Guardian News and Media/London

A consultation paper on the future shape of children’s heart services has been launched by NHS England in a bid to win agreement from families, charities, politicians and hospitals after more than a decade of controversy.

Past plans, which included proposals to close down children’s heart surgery at the Royal Brompton hospital in London and Leeds General Infirmary, became bitter battlegrounds and ended up in the courts.

Local politicians and doctors, backed by families, fought to keep surgery at their own hospitals.

Surgery at Leeds was suspended - while concerns about death rates were investigated - and reinstated a week later, followed by several reviews into patient care. 

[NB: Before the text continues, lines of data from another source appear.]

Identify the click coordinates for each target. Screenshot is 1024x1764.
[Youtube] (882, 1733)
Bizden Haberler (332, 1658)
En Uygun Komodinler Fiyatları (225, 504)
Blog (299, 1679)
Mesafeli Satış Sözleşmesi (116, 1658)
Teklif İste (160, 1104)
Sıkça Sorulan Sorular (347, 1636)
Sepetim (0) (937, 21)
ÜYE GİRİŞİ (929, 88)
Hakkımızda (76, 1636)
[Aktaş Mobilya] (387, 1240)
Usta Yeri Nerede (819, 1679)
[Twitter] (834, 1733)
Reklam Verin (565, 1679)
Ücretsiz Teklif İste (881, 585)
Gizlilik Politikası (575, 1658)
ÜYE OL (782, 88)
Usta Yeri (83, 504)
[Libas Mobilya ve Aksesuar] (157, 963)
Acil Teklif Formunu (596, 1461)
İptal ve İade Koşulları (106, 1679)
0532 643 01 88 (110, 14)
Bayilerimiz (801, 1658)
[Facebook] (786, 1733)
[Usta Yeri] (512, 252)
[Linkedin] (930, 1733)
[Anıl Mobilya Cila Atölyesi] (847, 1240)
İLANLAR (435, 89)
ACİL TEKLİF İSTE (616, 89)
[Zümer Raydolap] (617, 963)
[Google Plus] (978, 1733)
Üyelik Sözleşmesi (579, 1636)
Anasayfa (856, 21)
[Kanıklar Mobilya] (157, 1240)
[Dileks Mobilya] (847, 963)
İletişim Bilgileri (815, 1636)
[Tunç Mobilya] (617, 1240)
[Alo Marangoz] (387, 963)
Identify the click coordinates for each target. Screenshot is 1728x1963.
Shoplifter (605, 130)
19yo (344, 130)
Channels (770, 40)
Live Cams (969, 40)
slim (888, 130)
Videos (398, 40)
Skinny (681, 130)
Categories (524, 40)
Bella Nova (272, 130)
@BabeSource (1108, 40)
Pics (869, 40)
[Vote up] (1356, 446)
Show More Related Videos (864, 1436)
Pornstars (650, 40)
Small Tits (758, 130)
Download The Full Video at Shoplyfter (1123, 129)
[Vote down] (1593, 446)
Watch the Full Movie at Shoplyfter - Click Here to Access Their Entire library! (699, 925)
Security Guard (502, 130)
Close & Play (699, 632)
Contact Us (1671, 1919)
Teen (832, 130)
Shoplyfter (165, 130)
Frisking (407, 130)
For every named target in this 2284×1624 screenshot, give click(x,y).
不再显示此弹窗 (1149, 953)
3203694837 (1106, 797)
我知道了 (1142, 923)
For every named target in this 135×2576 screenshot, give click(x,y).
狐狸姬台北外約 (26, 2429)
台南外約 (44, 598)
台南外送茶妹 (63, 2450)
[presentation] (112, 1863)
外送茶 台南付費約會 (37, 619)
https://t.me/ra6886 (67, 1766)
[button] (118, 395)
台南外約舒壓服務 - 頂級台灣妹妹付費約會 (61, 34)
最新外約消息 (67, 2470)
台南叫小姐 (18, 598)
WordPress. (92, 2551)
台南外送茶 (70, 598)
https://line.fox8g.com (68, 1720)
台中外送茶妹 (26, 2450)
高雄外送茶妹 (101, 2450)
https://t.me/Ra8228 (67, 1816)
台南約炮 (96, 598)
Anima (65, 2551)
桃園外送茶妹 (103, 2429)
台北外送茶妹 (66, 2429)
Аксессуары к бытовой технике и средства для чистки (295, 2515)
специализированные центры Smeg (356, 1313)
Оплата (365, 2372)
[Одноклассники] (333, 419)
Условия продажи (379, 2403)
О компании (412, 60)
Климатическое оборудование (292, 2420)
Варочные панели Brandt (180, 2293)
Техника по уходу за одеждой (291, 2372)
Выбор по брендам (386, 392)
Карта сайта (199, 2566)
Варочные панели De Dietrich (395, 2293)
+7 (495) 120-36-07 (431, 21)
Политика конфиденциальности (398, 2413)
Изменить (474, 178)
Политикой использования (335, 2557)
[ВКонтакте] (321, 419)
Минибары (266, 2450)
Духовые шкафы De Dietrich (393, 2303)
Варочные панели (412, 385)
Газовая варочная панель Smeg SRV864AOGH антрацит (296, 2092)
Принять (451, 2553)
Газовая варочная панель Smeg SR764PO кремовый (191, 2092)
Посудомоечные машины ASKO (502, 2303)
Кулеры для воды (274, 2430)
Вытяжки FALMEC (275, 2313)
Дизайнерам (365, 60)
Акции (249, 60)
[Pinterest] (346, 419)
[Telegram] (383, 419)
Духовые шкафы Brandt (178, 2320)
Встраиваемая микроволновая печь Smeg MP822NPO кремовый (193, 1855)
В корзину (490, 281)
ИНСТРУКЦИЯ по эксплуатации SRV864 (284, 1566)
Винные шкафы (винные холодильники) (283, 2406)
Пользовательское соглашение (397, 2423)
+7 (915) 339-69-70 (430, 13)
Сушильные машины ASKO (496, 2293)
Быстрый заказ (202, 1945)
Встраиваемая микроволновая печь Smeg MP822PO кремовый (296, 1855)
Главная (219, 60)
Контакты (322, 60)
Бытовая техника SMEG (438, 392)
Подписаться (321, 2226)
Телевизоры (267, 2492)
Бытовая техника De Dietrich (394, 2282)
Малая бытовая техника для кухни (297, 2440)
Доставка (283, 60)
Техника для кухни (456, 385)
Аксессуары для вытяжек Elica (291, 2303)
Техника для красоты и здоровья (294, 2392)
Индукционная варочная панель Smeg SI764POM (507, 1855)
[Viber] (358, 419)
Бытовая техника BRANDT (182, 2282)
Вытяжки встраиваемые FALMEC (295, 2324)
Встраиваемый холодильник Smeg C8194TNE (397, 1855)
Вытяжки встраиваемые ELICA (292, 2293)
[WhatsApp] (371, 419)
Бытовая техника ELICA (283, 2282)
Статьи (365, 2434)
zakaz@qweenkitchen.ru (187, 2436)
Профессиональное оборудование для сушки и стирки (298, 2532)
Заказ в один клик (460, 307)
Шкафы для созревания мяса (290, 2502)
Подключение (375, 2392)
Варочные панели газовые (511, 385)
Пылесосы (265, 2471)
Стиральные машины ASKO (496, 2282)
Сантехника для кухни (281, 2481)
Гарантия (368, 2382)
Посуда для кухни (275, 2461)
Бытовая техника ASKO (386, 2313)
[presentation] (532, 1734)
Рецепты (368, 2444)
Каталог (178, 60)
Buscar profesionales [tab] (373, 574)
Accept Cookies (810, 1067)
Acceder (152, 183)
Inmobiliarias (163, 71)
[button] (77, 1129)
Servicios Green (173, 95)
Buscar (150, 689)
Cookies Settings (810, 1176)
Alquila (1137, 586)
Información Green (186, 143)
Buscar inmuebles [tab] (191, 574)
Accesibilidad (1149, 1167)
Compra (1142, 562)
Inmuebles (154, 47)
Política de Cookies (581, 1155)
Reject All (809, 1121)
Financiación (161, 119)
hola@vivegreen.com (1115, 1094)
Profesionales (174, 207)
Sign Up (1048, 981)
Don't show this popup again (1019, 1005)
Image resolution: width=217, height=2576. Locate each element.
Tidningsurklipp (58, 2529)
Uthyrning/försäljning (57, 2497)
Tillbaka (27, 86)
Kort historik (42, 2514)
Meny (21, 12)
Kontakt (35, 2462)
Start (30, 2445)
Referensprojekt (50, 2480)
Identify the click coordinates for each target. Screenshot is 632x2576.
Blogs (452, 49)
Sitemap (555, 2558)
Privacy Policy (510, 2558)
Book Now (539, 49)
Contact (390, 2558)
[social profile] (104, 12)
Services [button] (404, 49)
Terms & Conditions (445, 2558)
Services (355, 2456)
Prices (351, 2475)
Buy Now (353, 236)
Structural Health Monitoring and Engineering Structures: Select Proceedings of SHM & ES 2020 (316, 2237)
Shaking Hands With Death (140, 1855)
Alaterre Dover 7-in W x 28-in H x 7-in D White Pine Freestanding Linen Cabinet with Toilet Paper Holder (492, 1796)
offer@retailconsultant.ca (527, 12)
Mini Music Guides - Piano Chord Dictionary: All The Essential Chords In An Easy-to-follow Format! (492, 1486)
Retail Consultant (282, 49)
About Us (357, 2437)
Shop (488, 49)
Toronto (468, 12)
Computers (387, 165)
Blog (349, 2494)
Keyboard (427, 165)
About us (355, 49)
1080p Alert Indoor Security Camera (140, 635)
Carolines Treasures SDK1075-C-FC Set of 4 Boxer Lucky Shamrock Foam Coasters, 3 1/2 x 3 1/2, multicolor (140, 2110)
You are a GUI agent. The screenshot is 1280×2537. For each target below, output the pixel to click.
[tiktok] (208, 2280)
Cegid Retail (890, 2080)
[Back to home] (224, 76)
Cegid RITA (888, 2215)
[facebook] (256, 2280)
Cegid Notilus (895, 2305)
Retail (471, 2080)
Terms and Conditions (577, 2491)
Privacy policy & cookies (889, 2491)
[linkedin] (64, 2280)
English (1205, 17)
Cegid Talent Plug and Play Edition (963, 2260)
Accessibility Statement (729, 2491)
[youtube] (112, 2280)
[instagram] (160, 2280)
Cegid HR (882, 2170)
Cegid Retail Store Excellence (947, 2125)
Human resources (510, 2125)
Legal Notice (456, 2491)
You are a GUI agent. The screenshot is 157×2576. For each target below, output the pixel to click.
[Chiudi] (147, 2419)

NHS England took over when the independent reconfiguration panel, called in by the Health Secretary, Jeremy Hunt, ruled the process had been flawed.

Yesterday’s consultation document is the result of more than a year of discussions with all the interested and aggrieved parties, in a bid to find an agreed way forward.

Instead of listing units to keep and units to close, NHS England, which is now the commissioning body, put forward a set of standards that hospitals will be expected to meet.

Under the proposals, all 10 hospitals that offer children’s heart surgery could in theory keep operating.

The review encompasses for the first time adult and children’s congenital heart services, and envisages that demand will grow as more children born with heart defects survive and need treatment as adults.

However, every unit must have at least four surgeons, the review says, to ensure that it can provide treatment around-the-clock and cope if one or even two surgeons are away or sick. At present many do not. Every surgeon must carry out at least 125 operations a year, to ensure they are expert in the complex procedures.

Also it is envisaged that patients may have to travel to get their surgery in the best unit for them, although the care before and after the operation may be closer to home. In the past there has been emphasis on the geographical spread of units, which has turned into turf wars.

Over more than a decade there have been attempts to rationalise children’s heart surgery - on the premise that there are insufficient children born with rare heart defects - to ensure that all the specialist teams in the country get the experience they need in these difficult procedures on tiny hearts.

This came to crisis point over deaths of babies at the Bristol Royal Infirmary. It was argued that some could have survived if they had been operated on by better skilled teams at other hospitals.

All the stakeholders families and the charities that support them, surgeons, doctors, hospital managers and politicians have been brought into the discussions to try finally to reach consensus.

Asked whether the new approach would end the controversy, Dr Jackie Cornish, national clinical director for children, young people and transition to adulthood at NHS England, said: “I personally hope so. I hope there is recognition that we have very effectively engaged with patients, parents and families and placed them right in the middle of our decision making process. They have been integral to developing the standards and we have responded to their needs and suggestions.

“I hope everybody will understand that constantly reviewing these services over the past 10 years has led to a level of uncertainty in clinical teams, and at times children and families lacked confidence in services.

“They all deserve the stability of knowing there is a uniform process with uniform standards for quality to improve outcomes and experiences across the whole life course and treatment pathway. We need good, sustainable, well-audited services, strong in governance processes. I would hope that having been such a consultative process, this time we will actually reach that goal.”

The standards cover 13 areas including communication with patients and their families; staff levels and skills needed in teams; transition for children moving between child and adult services; working with other healthcare services patients might need; and support for patients and their families when their disease is not responsive to treatment.